L’erreur n’est pas de l’avoir projeté,
mais de l’avoir dissimulé. La parole dénonciatrice de Pierre agit à la
manière des prophètes ; mais on remarque que l’Apôtre ne délivre pas la
sentence : Ananias, puis Saphira, sont foudroyés à l’écoute de sa parole
énonciatrice de vérité.
Daniel
Marguerat, Biblia, n° 38, p. 16
3. Les
implications de cet événement
Luc
indique ici que l’Eglise ne sera pas le retour à la situation initiale
d’Eden, mais l’Eglise ne doit pas pécher par délit de communion. Le partage
des biens ne sera donc pas même s’il n’est pas utopique une marque
déterminante du Royaume. Toutefois le partage inaugure une autre manière de
vivre, un acte de foi aux paroles de celui qui promet le Royaume. Le partage
doit être libre, spontané, mais pas désordonné. Il doit répondre à un
objectif, un besoin, une attente. C’est un geste gratuit au service d’un
projet : ne pas abandonner son frère dans la détresse. Personne ne doit
être dans le besoin.
Sur
le plan théologique, il ya un appel à être vrai, c’est une exigence. La
fraude envers les autres l’est envers Dieu. Jouer ainsi c’est rompre la
communion profondément. Ce récit démontre aussi que la grâce vient se poser
sur la vie pécheresse mais n’efface pas la potentialité du péché de l’homme.

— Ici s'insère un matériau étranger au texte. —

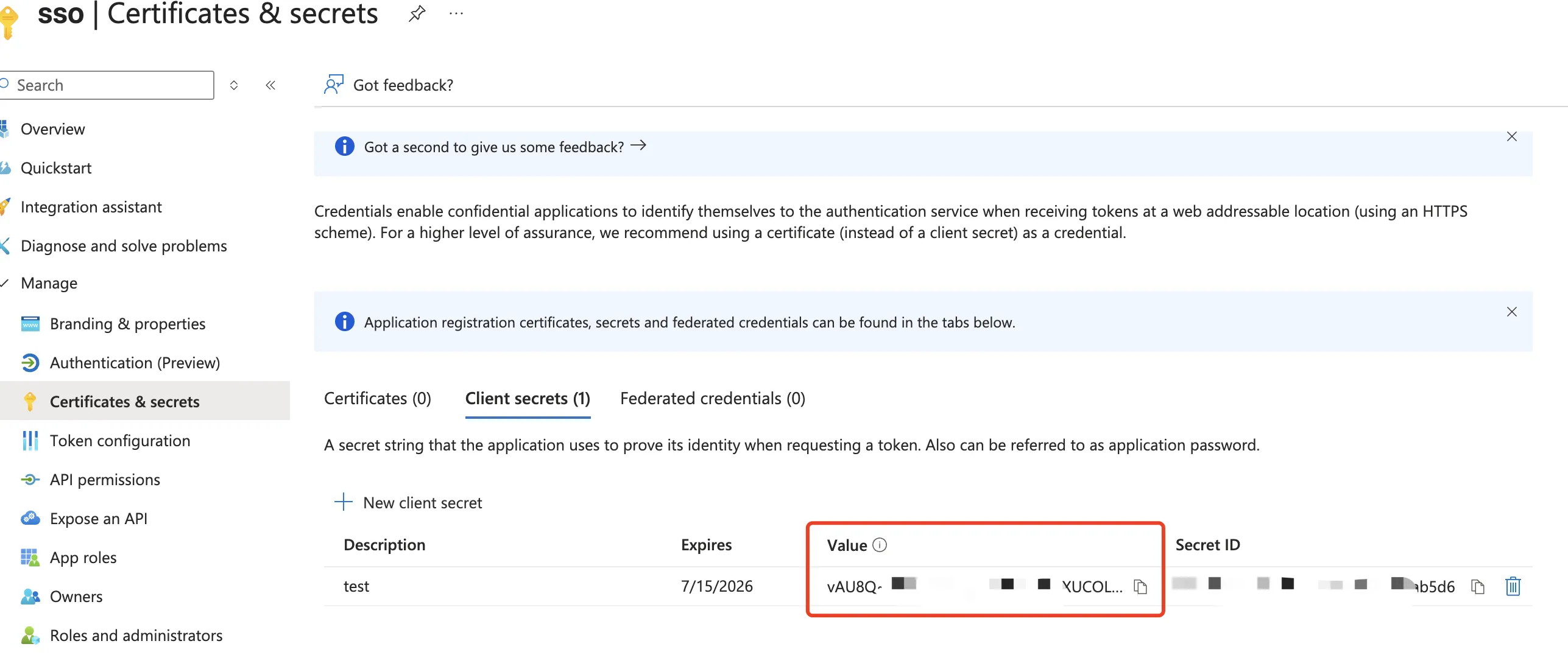The image size is (1568, 655).
Task: Click the Got feedback icon button
Action: tap(333, 85)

Dans son cœur, dans son intention. La grâce symbolise le pardon de Dieu mais
l’homme ne devient pas pur ni innocent. Il est responsable de ce qu’il veut
être. Il doit vivre devant Dieu.
L’Eglise
ne sera jamais un cercle de purs jusqu’au jour où le mal ne sera plus (Satan
lié et jeté dans l’étang de soufre). Les responsables de l’Eglise devront
donc aussi exercer une fonction morale, disciplinaire, d’accompagnement
spirituel en vue de l’édification et de la progression dans la foi. Le pardon
est illimité, les symptômes révélateurs du mal doivent être dénoncés. Le
partage n’est pas un idéal philosophique, c’est une réalité de communion.
4. Quatre pistes
de réflexion pour nos vies personnelles
Ce récit nous laisse quatre pistes de réflexion qui ne sont pas sans intérêt pour nos
vies personnelles :
- Exigence de vérité : être vrai
- Expérience de la chute : le salut ne nous
vaccine pas contre la chute. Il faut renoncer à l’illusion de la pureté et
veiller sans cesse
- Le mal n’est pas seulement extérieur. L’Eglise en son
sein en fait l’expérience : le bon grain et l’ivraie se côtoient.
- L’éthique
du partage reste une question lancinante.